• **Texte source**:
───

La littérature du hasard

Les nouveaux livres d’Anne-James Chaton et de Jean-François Beauchemin optent pour des manières de raconter qui détonnent vivement dans le paysage littéraire. Ils y introduisent, chacun à sa façon, une part de hasard et ordonnent, sans avoir l’air d’y toucher, une réflexion passionnante sur la fiction et le geste de l’écriture.

Jean-François Beauchemin | Trois ans sur un banc. Québec Amérique. 312 p., 20 €
Anne-James Chaton | Fables. P.O.L, 304 p., 20 €

Lorsque l’on écrit et qu’on lit, sans que l’on s’en rende toujours compte sur le moment, on s’interroge beaucoup – pourquoi écrire, pour qui, comment ? Quelles raisons nous motivent vraiment ? Quel sort rendu au récit ? Quelle place occupe-t-il dans l’existence des écrivains et des lecteurs ? Magma souvent indistinct mais qui doit toujours être replacé au centre pour entendre les moyens et les visées des textes littéraires. Avouons-le, bien souvent aujourd’hui, plus que la fiction elle-même, plus que ses moyens propres de langage ou d’organisation narrative, ce sont les thèmes et les sujets qui semblent primer et diriger le discours de la littérature. Mais il ne faudrait pas que ce trait de l’époque – qu’il ne faut évidemment pas mésestimer ou jeter aux orties mais au contraire considérer avec lucidité – gomme de nombreuses manières différentes d’aborder la fiction et le geste d’écrire, d’y nouer des relations complexes et subtiles avec les lecteurs. D’inventer tout simplement des façons d’écrire qui bousculent les habitudes, questionnent les pratiques, imaginent des manières de raconter, d’affronter le réel, de penser un certain art poétique quelque peu divergent.

───

(Éléments du jeu de données enregistrés)
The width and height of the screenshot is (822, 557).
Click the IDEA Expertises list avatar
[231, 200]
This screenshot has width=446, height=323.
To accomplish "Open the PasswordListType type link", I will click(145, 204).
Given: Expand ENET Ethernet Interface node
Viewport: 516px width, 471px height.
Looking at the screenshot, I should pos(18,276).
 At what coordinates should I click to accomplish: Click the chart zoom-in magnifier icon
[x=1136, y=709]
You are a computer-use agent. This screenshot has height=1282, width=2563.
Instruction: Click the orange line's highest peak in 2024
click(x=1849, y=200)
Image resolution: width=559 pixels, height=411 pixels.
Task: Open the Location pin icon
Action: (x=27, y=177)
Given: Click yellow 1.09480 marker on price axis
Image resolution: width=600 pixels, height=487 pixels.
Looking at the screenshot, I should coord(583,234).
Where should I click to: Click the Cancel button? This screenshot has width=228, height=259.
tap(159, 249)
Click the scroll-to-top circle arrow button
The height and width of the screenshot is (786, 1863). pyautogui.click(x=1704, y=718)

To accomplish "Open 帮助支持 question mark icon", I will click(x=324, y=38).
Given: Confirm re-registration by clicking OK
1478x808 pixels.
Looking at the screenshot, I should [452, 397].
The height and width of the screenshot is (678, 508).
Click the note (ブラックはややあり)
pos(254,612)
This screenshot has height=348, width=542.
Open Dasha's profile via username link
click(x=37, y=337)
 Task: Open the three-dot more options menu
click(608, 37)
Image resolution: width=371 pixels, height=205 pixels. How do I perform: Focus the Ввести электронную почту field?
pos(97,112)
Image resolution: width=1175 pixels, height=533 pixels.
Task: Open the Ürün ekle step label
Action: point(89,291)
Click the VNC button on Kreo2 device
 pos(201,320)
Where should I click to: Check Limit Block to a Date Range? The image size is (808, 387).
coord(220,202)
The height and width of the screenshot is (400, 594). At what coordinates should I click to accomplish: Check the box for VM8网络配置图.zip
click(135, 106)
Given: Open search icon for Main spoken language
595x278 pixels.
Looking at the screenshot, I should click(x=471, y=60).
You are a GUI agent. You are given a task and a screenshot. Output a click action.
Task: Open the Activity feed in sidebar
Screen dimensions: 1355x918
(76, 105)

───

• **Consigne écrite 1**: Reformulez sous forme de liste plus concise le paragraphe du texte source qui commence par « Lorsque l’on écrit et qu’on lit », en conservant ses idées principales.
• **Consigne écrite 2**: Dressez la liste complète des questions que le texte source formule au sujet de l’écriture et de la lecture.
• **Consigne écrite 3**: Reproduisez à l’identique le passage du texte source qui commence par « La littérature du » et se termine par « geste de l’écriture. ».

• **Résultat final 1**:
- L’écriture et la lecture suscitent, souvent à notre insu, de nombreuses interrogations : pourquoi écrire, pour qui, comment, avec quelles motivations, quel sort réserver au récit et quelle place il occupe dans la vie des écrivains et des lecteurs.
- Ces questions, souvent confuses, doivent rester au centre pour comprendre les moyens et les visées des textes littéraires.
- Aujourd’hui, les thèmes et les sujets semblent souvent primer sur la fiction elle-même, son langage et son organisation narrative.
- Cette tendance de l’époque doit être considérée avec lucidité, sans être méprisée. Elle ne doit cependant pas effacer d’autres manières d’aborder la fiction et l’écriture, ni les relations complexes et subtiles qu’elles nouent avec les lecteurs.
- Il existe des façons d’écrire inventives qui bousculent les habitudes, questionnent les pratiques et imaginent des manières de raconter, d’affronter le réel et de penser un art poétique divergent.

• **Résultat final 2**:
- Pourquoi écrire ?
- Pour qui ?
- Comment ?
- Quelles raisons nous motivent vraiment ?
- Quel sort rendu au récit ?
- Quelle place occupe-t-il dans l’existence des écrivains et des lecteurs ?

• **Résultat final 3**:
La littérature du hasard

Les nouveaux livres d’Anne-James Chaton et de Jean-François Beauchemin optent pour des manières de raconter qui détonnent vivement dans le paysage littéraire. Ils y introduisent, chacun à sa façon, une part de hasard et ordonnent, sans avoir l’air d’y toucher, une réflexion passionnante sur la fiction et le geste de l’écriture.